Were I stranded for a couple months with nothing but Dalkey’s spring ’08 lineup, I don’t think I’d mind. There’s really a lot of very-intriguing sounding stuff here. These are my favorites from this strong season.
First-off, Dalkey is happily giving me more of two of my favorite non-American authors. First is Jean-Philippe Toussaint, whose short comic novel Television, which reads kind of like a book Jim Jarmusch would have written, made a wonderful impression on me when Dalkey published it a couple years back. Now they are publishing Monsieur (June, trans. John Lambert), more of Toussaint’s trademark style of having nothing really happen, but making it all deadpan hilarious and somehow meaningful.

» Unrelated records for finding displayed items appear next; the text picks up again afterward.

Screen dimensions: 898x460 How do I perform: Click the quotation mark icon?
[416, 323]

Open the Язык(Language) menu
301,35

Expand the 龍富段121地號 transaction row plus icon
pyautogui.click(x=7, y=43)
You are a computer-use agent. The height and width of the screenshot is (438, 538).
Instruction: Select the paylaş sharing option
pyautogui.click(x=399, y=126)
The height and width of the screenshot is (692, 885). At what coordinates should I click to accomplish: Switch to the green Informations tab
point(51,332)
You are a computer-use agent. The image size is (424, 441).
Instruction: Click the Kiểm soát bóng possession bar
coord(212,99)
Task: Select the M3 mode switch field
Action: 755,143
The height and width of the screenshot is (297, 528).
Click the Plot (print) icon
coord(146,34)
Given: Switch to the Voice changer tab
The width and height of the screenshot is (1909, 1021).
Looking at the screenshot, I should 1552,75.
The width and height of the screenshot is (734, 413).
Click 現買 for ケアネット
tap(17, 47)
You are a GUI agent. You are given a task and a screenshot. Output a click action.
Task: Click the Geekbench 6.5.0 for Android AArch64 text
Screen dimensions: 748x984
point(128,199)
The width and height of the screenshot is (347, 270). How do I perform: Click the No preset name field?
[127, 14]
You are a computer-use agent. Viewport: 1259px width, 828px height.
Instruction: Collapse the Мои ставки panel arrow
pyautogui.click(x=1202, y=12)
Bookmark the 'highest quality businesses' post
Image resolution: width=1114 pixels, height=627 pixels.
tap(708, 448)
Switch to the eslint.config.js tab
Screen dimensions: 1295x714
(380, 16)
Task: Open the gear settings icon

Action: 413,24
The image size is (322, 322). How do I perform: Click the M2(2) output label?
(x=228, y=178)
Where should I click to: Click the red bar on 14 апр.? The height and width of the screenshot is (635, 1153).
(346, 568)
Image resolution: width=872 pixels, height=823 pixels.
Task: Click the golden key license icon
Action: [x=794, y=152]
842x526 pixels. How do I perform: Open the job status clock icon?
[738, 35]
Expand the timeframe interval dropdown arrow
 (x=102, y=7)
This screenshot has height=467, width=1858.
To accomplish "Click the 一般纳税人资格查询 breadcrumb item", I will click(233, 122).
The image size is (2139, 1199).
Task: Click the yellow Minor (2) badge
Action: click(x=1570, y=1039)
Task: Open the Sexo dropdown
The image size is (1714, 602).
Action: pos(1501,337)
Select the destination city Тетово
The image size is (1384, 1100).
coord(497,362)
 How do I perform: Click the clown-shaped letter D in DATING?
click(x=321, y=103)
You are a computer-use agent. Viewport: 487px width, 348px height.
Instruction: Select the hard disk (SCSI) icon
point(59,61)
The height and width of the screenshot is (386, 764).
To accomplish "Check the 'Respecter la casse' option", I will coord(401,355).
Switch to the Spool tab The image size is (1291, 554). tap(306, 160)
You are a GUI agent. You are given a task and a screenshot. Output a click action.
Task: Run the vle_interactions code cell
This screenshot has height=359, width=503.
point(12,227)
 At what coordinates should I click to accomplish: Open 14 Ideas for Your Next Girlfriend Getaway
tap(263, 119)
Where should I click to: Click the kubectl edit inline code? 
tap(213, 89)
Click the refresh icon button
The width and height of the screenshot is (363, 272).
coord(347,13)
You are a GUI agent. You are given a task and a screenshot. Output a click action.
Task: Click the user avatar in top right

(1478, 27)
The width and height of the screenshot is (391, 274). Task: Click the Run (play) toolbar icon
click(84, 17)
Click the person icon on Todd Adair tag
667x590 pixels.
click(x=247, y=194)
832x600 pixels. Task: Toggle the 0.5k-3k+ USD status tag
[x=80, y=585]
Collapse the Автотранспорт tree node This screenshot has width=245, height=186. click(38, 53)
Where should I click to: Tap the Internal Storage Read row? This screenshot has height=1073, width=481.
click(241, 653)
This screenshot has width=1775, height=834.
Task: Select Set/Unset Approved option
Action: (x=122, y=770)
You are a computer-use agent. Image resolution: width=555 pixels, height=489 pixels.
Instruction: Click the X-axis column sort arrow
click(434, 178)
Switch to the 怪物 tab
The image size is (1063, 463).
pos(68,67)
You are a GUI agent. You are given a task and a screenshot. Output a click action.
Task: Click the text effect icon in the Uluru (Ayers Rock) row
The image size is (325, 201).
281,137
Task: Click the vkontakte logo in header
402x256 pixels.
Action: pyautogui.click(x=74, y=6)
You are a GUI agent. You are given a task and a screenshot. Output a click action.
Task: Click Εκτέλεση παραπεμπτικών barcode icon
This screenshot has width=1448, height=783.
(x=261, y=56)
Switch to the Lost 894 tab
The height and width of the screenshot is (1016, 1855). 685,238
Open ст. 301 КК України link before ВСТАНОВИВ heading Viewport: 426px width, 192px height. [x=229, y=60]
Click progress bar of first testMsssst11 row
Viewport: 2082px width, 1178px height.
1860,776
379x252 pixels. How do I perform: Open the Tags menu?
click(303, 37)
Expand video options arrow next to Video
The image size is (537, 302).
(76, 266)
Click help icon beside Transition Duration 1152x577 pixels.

After Toussaint I am looking forward to Estonian Mati Unt, author of the previously translated (by Dalkey) surrealist Things in the Night. (Read my review here.) Now they bring us Diary of a Blood Donor (May, trans. Ants Eert), which is being billed as "a postmodern tale of vampires and a mysterious trip to Leningrad."
Probably the best-known Portuguese author in the U.S., Antonio Lobo Atunes, sees his book Knowledge of Hell published in English in March (trans. Clifford E. Landers). Apparently, the "hell" here refers to the narrator’s job, as this is a book narrated by a psychologist who hates psychology and who is driving back to work from a vacation. The book mixes Portugal’s colonial past with Angola with elements of the surreal and, of course, thoughts on modern-day psychology.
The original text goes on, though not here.